A pressão sobre Carney para apresentar resultados é imensa, já que tem de desativar a guerra comercial com Trump, que ameaça provocar uma crise económica e destruir milhões de empregos no Canadá. Tem de encontrar novos mercados e receitas para o seu país, agora que os EUA deixaram de ser um parceiro fiável. E está sob pressão para finalmente cumprir as metas mínimas de despesa com a NATO. E os eleitores vão, mais cedo ou mais tarde, exigir progresso noutras áreas – saúde, habitação, preços elevados, sem-abrigo, toxicodependência e desemprego. E o primeiro-ministro não tem muito espaço de manobra.
Os eleitores podem tê-lo escolhido como a melhor aposta para enfrentar Trump. Mas não lhe deram um mandato amplo, deixando-o com um governo minoritário. Precisará de partidos mais pequenos para aprovar legislação que pode implicar escolhas políticas difíceis. Esta é uma situação inerentemente instável para construir confiança e um legado que possa convencer os eleitores a dar-lhe uma maioria dentro de alguns anos.
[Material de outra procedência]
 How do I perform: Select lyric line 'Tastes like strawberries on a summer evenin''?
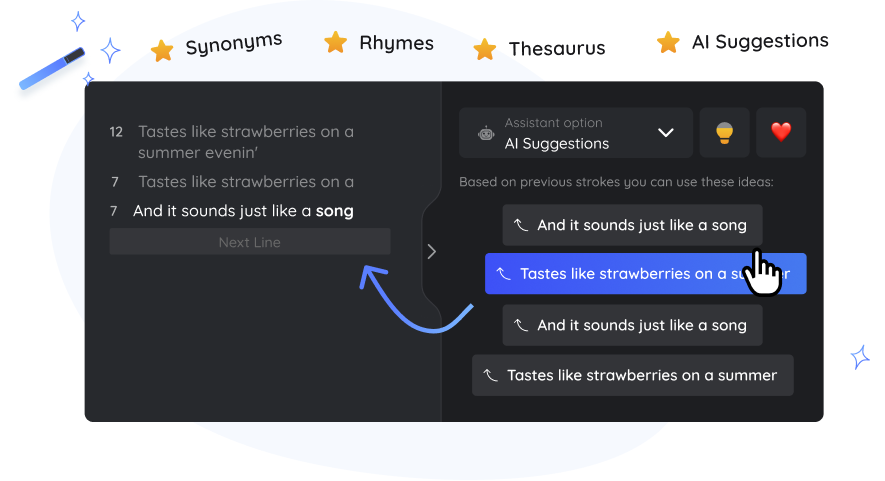click(246, 142)
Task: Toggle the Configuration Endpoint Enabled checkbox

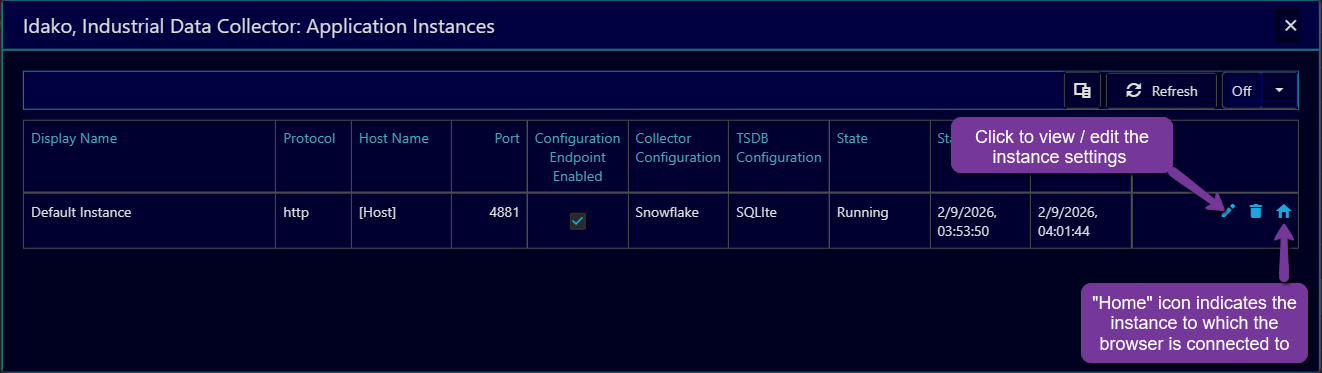Action: (578, 221)
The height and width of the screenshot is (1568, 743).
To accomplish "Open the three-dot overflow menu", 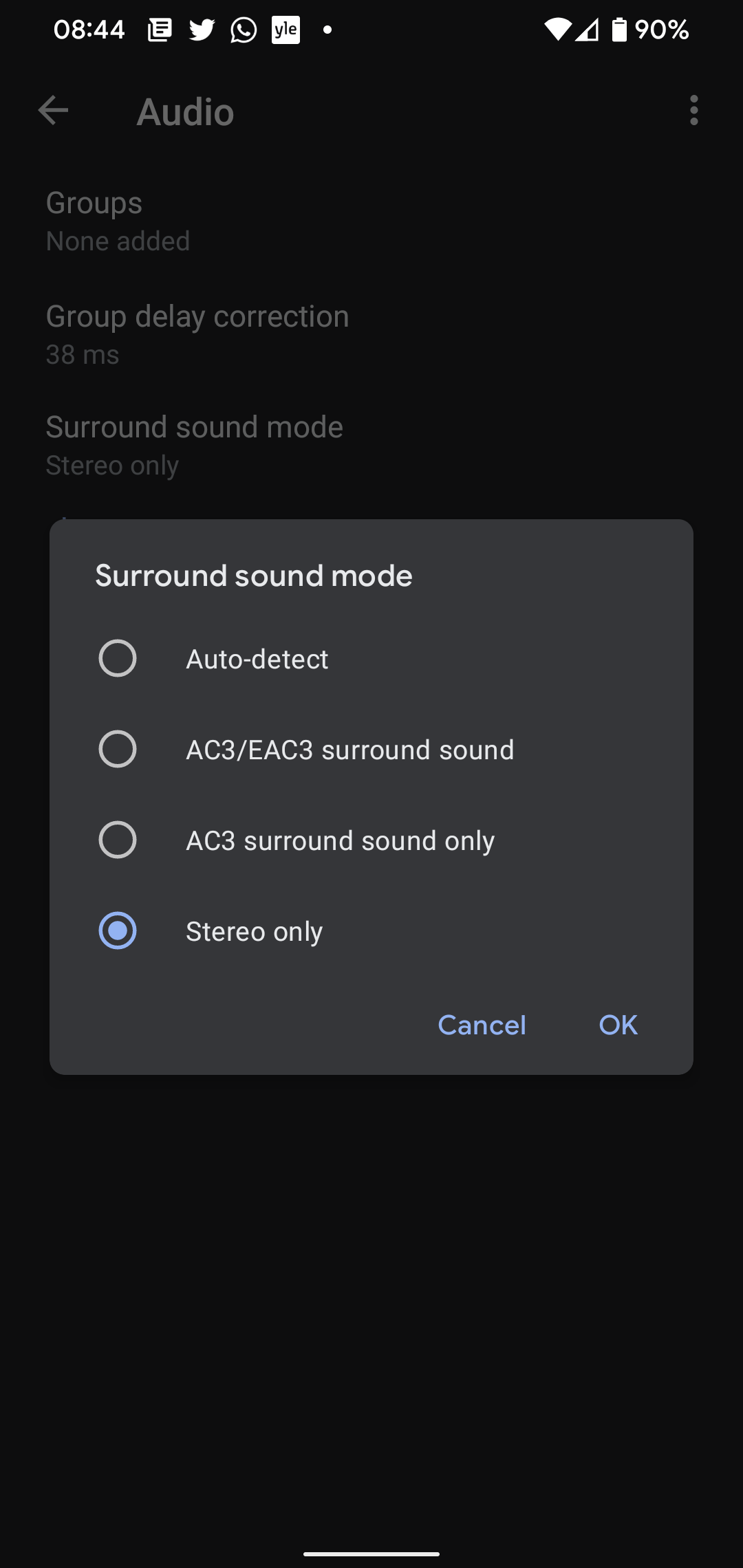I will click(x=693, y=111).
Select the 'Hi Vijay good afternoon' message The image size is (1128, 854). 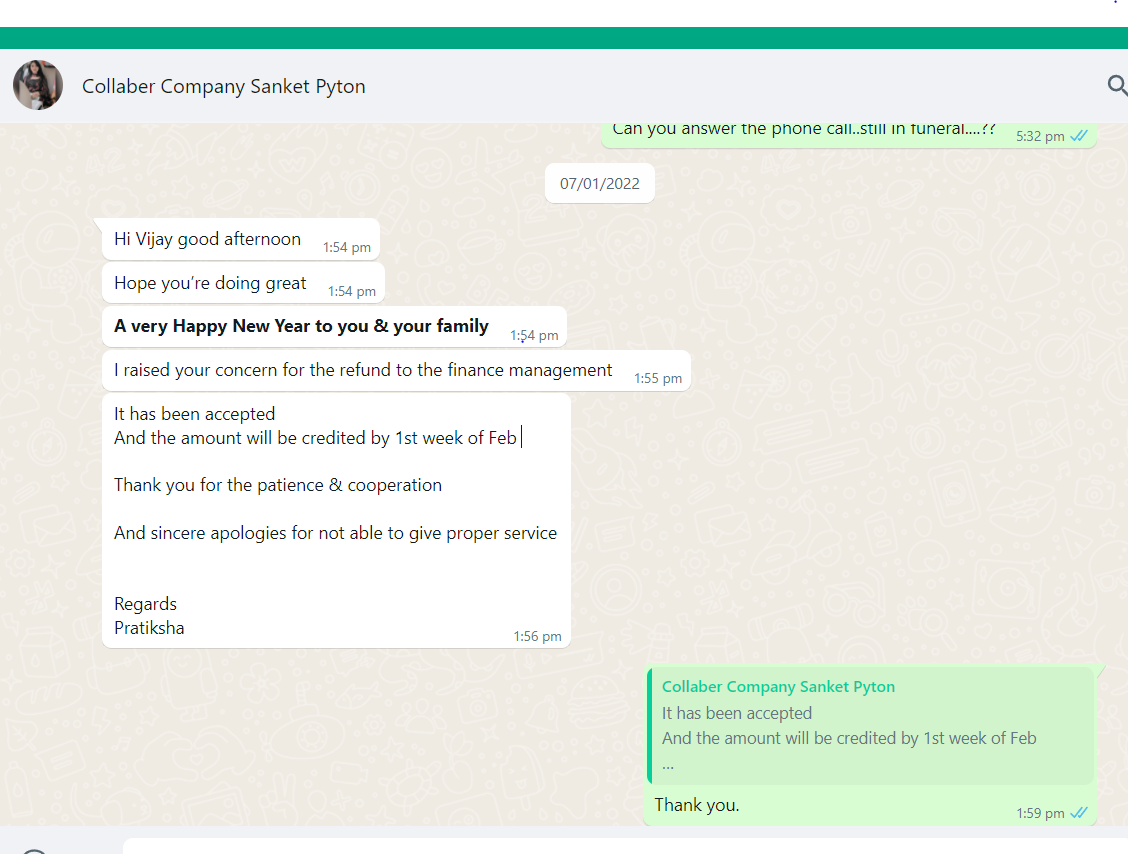point(207,239)
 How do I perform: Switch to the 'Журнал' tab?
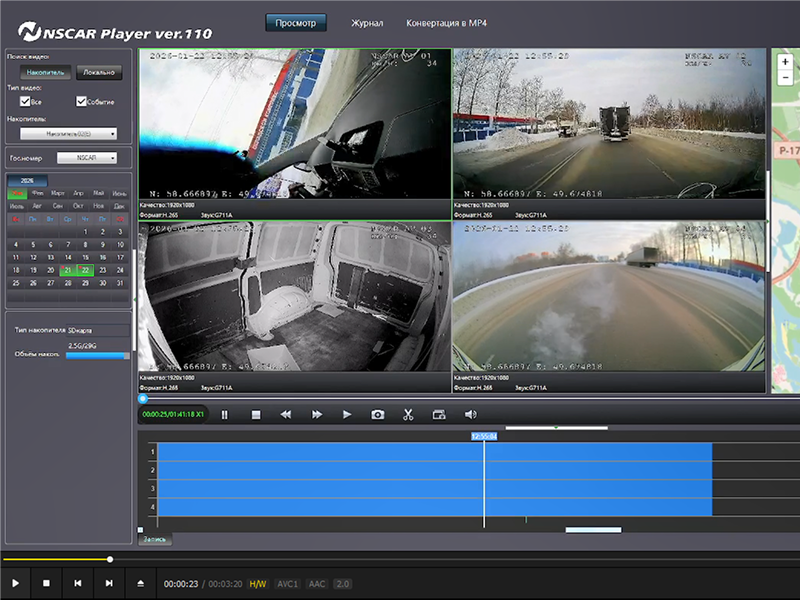(x=367, y=22)
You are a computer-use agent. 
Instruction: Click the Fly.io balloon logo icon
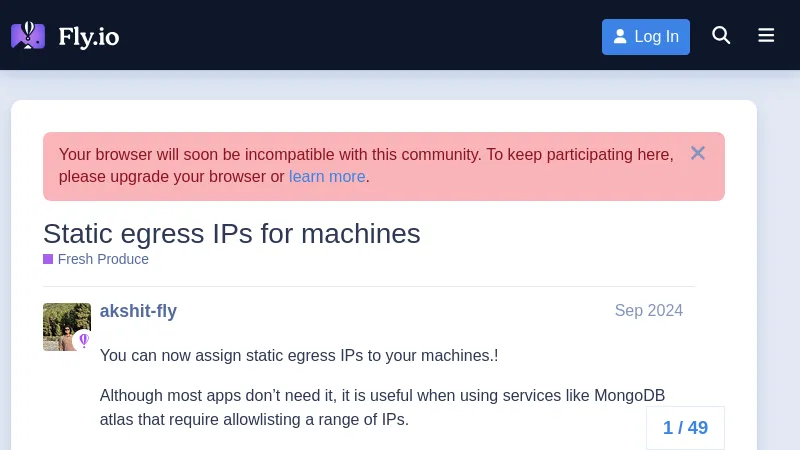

E embora tenham sido derrotados, os conservadores não foram eliminados. As suas promessas de combater o crime e reduzir impostos cativaram alguns eleitores, e podem acreditar que têm hipóteses de vencer daqui a alguns anos – talvez com um novo líder como o primeiro-ministro de Ontário, Doug Ford, também ele populista, mas que fez a escolha sensata de enfrentar Trump em vez de o imitar.
Os Liberais de Carney sabem que têm de mostrar mudança. Apaziguaram os eleitores zangados afastando brutalmente o impopular primeiro-ministro Justin Trudeau numa jogada desesperada para manter o poder. Escolheram um não-político como Carney para os liderar. E assim que se tornou líder interino, ele abandonou as posições mais impopulares de Trudeau, incluindo o imposto sobre o carbono. Isso eliminou um dos melhores argumentos de Poilievre. Mas numa era de eleitores mal-humorados e líderes com dificuldades em cumprir, nem as maiores vitórias eleitorais garantem sucesso.
Afinal, os EUA estão a viver a sua terceira presidência consecutiva de um só mandato – assumindo que Trump cumpre a Constituição e sai em janeiro de 2029. E apesar de ter conquistado todos os estados decisivos no ano passado, Trump tem os piores índices de aprovação aos 100 dias de mandato em décadas.
E a política nunca é estática. A vitória esmagadora do Partido Trabalhista de Starmer no ano passado poderá não valer nada esta quinta-feira, quando se espera que o partido de extrema-direita Reform UK, de Farage, obtenha grandes vitórias nas eleições locais, o que pode anunciar o eclipse do Partido Conservador – a máquina eleitoral de maior sucesso da Grã-Bretanha – nas próximas legislativas.
Será cedo demais para prever um renascimento populista?